> [The problem]: Repeat every line of the data verbatim.

┌─ Exercise data

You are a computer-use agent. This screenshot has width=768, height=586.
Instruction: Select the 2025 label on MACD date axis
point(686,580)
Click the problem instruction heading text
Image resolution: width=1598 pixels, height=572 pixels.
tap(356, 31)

└─

> [Result below]:
You are a computer-use agent. This screenshot has width=768, height=586.
Instruction: Select the 2025 label on MACD date axis
point(686,580)
Click the problem instruction heading text
Image resolution: width=1598 pixels, height=572 pixels.
tap(356, 31)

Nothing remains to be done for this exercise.